Do research regarding accommodations. What will they and/or equipment cost? Are they easy to implement? Are they readily available?
Put it in writing. Propose only work-related solutions geared toward productivity. For instance, to combat fatigue, suggest a 2-hour nap at lunch and an extra hour of work at the end of the day.
Be prepared to compromise. You may want a voice activated computer for a vision problem. The compromise may be software that enlarges the text.
Use the law as a last resort. If your employer won't cooperate, you may file a legal complaint with the Equal Employment Opportunity Commission (EEOC). Before entering an adversarial situation, contact the ADA Information Line at (800) 514-0301.

What can I do?

Multiple sclerosis is a disease that has to be lived with on a daily basis and for the rest of your life. If you have little or no physical disability, your lifestyle and that of your family may not change at all. Nevertheless, the knowledge of the disease and its potential implications can weigh very heavily on the individual with the disease and the surrounding family. It all really depends upon the symptoms you are experiencing and how you feel. Symptoms can be continually present or pronounced at different times. The severity of the symptoms often dictate to what extent MS will affect your life.
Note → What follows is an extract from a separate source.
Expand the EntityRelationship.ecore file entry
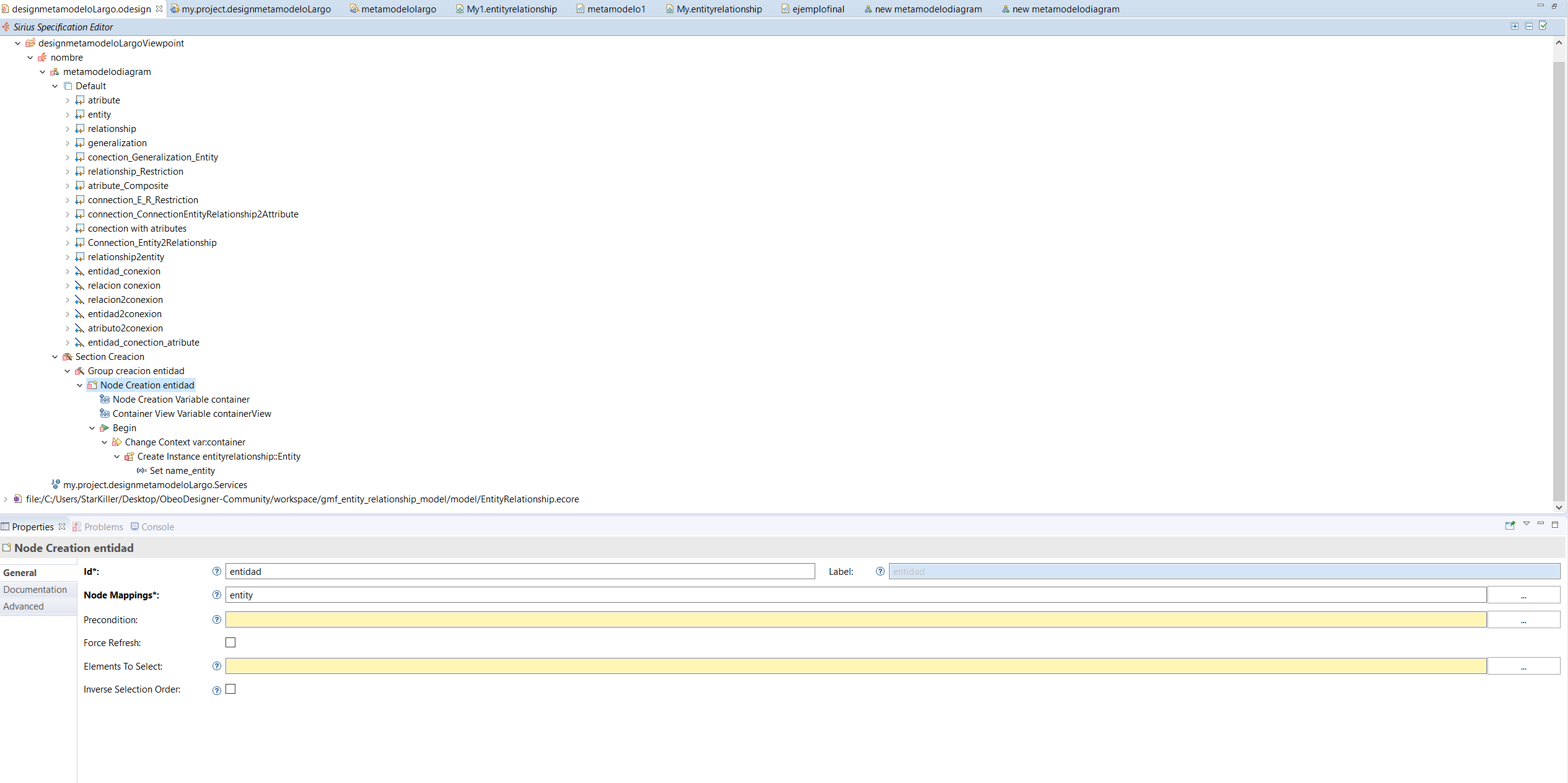Image resolution: width=1568 pixels, height=783 pixels. tap(6, 499)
Many people with MS say they have to plan ahead more than they were used to doing in the past and that they have to change some of their activities and schedules. If fatigue is a problem, for example, several short rest periods each day may allow you to continue your usual routine, but at a slightly slower pace.

Exercise

Physiotherapy and regular exercise can be helpful in keeping as fit as possible. You and your doctor will probably want to discuss what therapy or exercise programme would be of benefit. It might involve having physiotherapy on a fairly regular basis or doing specific exercises at home. Others have found activities such as swimming, yoga and horseback riding to be helpful. Any exercise that you enjoy and are able to do comfortably will be beneficial. Besides maintaining good muscle tone, exercise can be a great way to release tension and to relax. You local or national MS society may offer recreation or exercise programmes that would be helpful, or recommend facilities or health personnel to provide these activities.

Diet

Over the years, a number of diets for MS have been proposed, which is probably only natural for a disease with no known cause or cure. Whilst some of the suggested diets contradict each other, it doese make sense to have a nutritionally balanced diet that will ensure you have all the required vitamins and minerals. Some peple find that a diet low in animal fats and high in polyunsaturated fats is helpful to them. Please see the section on Alternative Therapies Used by People with MS from "MS The Guide to Treatment and Management" as well. It would be wise to discuss any changes in your own diet with your physician or dietician.

Job Planning

Because MS might bring about some physical and cognitive disability over time, it makes sense to realistically evaluate your current job in the light of these possible changes. If your job is very physically demanding, you might want to consider alternative jobs or retraining to reduce the physical nature of your occupation. In a more sedentary job, your physical limitations may not impact so greatly and you might be able to remain at work for many more years. Career counselling and vocational training may be available in your country.

Family Changes

One of the more difficult problems for the married couple to cope with after a diagnosis of MS is the possible change in their roles. The possibilities for the future should be looked at together. A family with two incomes may have to learn to cope on one. One of the partners may have to take on additional responsibilities for running the home and caring for the children. Full and open discussions are the key to dealing with these important changes successfully.